How Ticks Get On You

And What You Can Do to Avoid Being an Unwilling Host

Wood Tick
ArtBoyMB / Getty Images

Although you may occasionally suffer the misfortune of finding a tick on your body, you can rest assured the little sucker didn’t jump on you. That's because ticks don’t jump. So, just how do these pesky arachnids grab onto humans and pets? Ticks are one of nature's craftiest stowaways. As you probably know, ticks are blood-feeding parasites. What you might not know, however, is that they are specially equipped to sense their prey coming—meaning a warm-blooded host—and surreptitiously tag along for the ride.

Haller's Organs and a Tick's Keen Sense of Smell

Almost all ticks use a behavior called "questing" to ambush potential hosts. When in search of a blood meal, ticks crawl up plant stems or tall grass and simply extend their front legs in the questing posture (like the black-legged tick pictured above).

Ticks have special sensory structures on their front legs called the Haller’s organs that they use to detect an approaching host. In 1881, scientist G. Haller published the first description of these structures, although he misunderstood their purpose. Haller believed the structures were auditory sensors, when in fact they proved to be olfactory sensors. That means, when a tick sits on a blade of grass with its front legs extended, it is effectively sniffing the air for your scent.

What’s remarkable, however, is just how well the tick can smell prey and sense even the slightest movement. Using its Haller’s organs, a tick can detect the carbon dioxide you exhale with each breath and the ammonia in your sweat. Even the most well-groomed hiker can’t avoid detection by the Haller’s organs because they can also sense changes in temperature as you approach.

How Ticks Actually Get on You

When a tick knows you are nearby, it grabs hold of your leg as you brush past the vegetation on which it's waiting. Most ticks behave passively in this regard, relying on you to come to them. Some ticks, however, particularly those in the genus Hyalomma, will actually make a mad dash in your direction as soon as they smell you coming.

Scientists use this behavior to their advantage when sampling an area for ticks. When a researcher drags a square of white felt across the ground, any ticks in its path will sense the movement and grab onto the felt. Once they've attached themselves, they're visible against the white backdrop and can be counted or collected for further study.

Fast Facts: How to Keep Ticks From Getting On You

Understanding tick behavior can help you minimize your risk of tick bites. Here are some tips to help you avoid becoming a host.

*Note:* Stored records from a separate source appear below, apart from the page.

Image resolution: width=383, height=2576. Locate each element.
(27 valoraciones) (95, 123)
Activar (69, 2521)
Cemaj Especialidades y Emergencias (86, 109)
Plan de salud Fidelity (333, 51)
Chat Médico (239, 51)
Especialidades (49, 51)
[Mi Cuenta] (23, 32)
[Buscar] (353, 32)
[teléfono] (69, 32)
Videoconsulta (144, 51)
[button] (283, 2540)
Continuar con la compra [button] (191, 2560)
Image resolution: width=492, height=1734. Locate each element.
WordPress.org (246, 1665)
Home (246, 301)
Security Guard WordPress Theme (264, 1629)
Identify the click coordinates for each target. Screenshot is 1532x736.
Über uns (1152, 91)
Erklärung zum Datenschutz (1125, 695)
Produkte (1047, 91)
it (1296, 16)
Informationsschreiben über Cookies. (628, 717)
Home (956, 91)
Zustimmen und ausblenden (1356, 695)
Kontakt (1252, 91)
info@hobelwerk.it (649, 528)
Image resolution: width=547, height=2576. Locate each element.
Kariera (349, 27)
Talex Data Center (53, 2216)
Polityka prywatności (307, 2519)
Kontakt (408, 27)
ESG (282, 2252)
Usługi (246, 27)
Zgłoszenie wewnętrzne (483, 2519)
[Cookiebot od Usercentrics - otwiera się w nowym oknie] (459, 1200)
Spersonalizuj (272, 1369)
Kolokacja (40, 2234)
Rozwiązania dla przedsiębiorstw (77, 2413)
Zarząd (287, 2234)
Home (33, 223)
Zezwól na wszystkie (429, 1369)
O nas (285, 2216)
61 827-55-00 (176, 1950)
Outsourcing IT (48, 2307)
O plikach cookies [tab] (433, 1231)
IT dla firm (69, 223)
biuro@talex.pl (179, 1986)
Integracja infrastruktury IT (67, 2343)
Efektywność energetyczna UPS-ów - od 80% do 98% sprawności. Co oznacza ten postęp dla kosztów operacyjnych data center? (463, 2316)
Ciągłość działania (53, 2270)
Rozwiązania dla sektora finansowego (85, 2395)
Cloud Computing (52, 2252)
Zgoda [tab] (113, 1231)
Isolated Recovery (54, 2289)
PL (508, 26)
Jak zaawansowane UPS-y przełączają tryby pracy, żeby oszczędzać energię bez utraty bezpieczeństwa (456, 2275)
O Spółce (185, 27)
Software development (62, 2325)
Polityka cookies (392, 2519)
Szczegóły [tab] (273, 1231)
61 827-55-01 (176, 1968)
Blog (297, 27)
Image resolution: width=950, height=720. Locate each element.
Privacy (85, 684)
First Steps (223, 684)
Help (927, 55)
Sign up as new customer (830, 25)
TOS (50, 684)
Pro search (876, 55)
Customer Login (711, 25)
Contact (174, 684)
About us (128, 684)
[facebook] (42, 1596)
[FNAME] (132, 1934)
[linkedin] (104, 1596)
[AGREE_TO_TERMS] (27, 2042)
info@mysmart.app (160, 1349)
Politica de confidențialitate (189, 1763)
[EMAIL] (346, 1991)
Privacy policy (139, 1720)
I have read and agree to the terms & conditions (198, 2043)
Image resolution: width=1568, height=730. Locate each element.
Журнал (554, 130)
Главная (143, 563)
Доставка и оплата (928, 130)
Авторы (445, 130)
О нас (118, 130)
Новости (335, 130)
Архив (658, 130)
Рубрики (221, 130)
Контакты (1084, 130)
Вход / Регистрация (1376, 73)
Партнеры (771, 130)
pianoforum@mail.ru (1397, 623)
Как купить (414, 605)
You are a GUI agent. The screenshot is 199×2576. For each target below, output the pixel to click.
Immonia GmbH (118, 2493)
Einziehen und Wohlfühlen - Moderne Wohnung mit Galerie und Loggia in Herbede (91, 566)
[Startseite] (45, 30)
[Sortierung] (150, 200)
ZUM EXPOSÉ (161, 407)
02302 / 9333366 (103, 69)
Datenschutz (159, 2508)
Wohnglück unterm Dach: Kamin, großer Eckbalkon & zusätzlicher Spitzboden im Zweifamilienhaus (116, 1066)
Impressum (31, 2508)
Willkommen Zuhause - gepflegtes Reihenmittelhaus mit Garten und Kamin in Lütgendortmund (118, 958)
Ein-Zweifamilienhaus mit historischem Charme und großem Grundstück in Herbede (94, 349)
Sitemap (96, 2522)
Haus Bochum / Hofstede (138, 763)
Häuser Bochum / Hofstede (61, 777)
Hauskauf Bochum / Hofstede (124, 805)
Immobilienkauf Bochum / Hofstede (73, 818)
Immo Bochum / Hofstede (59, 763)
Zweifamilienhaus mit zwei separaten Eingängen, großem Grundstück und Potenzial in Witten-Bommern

  • Avoid walking through areas of thick or high vegetation.
  • Keep your legs covered. Wear pants, shoes, and socks if at all possible.
  • Use an effective tick repellent and reapply as directed.
  • Wearing a hat won't really help. When you do find a tick on your upper body or in your hair, it's nearly always because the critter managed to crawl there from your leg. 

Checking for Tick Bites & Treatment

Whether you've been out tending your garden, walking your dog through the neighborhood, or traipsing through the woods, make sure to conduct a thorough, full-body tick check immediately after returning indoors. If you're lucky, you can remove most ticks before they’ve enjoyed a meal of your blood (and possibly infected you with a disease-causing pathogen). As they do tend to travel, make sure to check your back, scalp, and behind your ears, as well as the skin beneath waistbands and leg bands of undergarments.

If you do find a tick lodged somewhere on your body, take care when removing it. Use a tweezer and pull on the tick out without crushing it. If possible, put the culprit in a container and freeze it, and then thoroughly wash your hands and the site of the bite. If you get a rash, fever, infection, or flu-like symptoms, see your doctor, and bring the tick with you. If you think you may have contracted Lyme disease, insist on getting tested for it. The earlier the diagnosis, the more effective the treatment.

Sources

  • Vredevoe, Larisa. "Tick Biology." UC Davis Department of Entomology and Nematology.
  • Coons, Lewis B., and Marjorie Rothschild. "Ticks (Acari: Ixodida)." In Encyclopedia of Entomology, edited by John L. Capinera. The University of Memphis.
  • Henry, George, and Faulkiner, Nuttall. "On the Structure of 'Haller’s Organ' in the Ixodiodea.Parasitology, Vol. I. No. 3, (October 1908). Google books.